▸ What to do
Output exactly what appears from the line containing "This screenshot has height=957, width=1924." to the end of the data below, and nothing more.
= Beginning of Section =
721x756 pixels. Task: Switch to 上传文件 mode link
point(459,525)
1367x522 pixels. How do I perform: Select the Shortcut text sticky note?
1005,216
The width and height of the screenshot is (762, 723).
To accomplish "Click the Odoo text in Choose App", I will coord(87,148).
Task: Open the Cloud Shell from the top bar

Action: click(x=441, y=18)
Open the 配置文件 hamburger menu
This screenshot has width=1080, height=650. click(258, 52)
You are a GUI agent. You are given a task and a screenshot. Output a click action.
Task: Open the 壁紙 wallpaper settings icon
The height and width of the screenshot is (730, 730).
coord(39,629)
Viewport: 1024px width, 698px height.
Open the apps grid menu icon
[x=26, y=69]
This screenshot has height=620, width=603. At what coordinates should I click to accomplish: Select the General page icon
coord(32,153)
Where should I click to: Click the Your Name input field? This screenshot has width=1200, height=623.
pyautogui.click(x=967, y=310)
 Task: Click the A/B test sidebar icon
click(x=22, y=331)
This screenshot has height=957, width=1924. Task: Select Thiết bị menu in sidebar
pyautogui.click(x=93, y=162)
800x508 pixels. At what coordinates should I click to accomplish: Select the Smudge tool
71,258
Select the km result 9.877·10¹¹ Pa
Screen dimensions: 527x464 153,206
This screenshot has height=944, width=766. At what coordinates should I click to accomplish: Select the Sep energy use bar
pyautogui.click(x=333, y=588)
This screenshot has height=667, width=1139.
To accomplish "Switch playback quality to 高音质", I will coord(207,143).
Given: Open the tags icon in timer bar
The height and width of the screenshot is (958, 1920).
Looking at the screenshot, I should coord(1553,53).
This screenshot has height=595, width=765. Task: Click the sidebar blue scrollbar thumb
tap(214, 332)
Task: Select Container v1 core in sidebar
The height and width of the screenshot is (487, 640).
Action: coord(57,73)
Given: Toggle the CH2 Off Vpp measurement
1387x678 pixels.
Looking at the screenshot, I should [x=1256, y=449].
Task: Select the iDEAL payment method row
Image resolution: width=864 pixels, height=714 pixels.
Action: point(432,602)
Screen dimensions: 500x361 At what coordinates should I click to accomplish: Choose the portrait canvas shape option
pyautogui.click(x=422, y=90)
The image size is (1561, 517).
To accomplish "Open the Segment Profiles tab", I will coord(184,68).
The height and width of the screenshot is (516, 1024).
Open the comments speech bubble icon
= End of Section =
▸ Output for this task
This screenshot has height=957, width=1924. Task: Select Thiết bị menu in sidebar
pyautogui.click(x=93, y=162)
800x508 pixels. At what coordinates should I click to accomplish: Select the Smudge tool
71,258
Select the km result 9.877·10¹¹ Pa
Screen dimensions: 527x464 153,206
This screenshot has height=944, width=766. At what coordinates should I click to accomplish: Select the Sep energy use bar
pyautogui.click(x=333, y=588)
This screenshot has height=667, width=1139.
To accomplish "Switch playback quality to 高音质", I will coord(207,143).
Given: Open the tags icon in timer bar
The height and width of the screenshot is (958, 1920).
Looking at the screenshot, I should coord(1553,53).
This screenshot has height=595, width=765. Task: Click the sidebar blue scrollbar thumb
tap(214, 332)
Task: Select Container v1 core in sidebar
The height and width of the screenshot is (487, 640).
Action: coord(57,73)
Given: Toggle the CH2 Off Vpp measurement
1387x678 pixels.
Looking at the screenshot, I should [x=1256, y=449].
Task: Select the iDEAL payment method row
Image resolution: width=864 pixels, height=714 pixels.
Action: point(432,602)
Screen dimensions: 500x361 At what coordinates should I click to accomplish: Choose the portrait canvas shape option
pyautogui.click(x=422, y=90)
The image size is (1561, 517).
To accomplish "Open the Segment Profiles tab", I will coord(184,68).
The height and width of the screenshot is (516, 1024).
Open the comments speech bubble icon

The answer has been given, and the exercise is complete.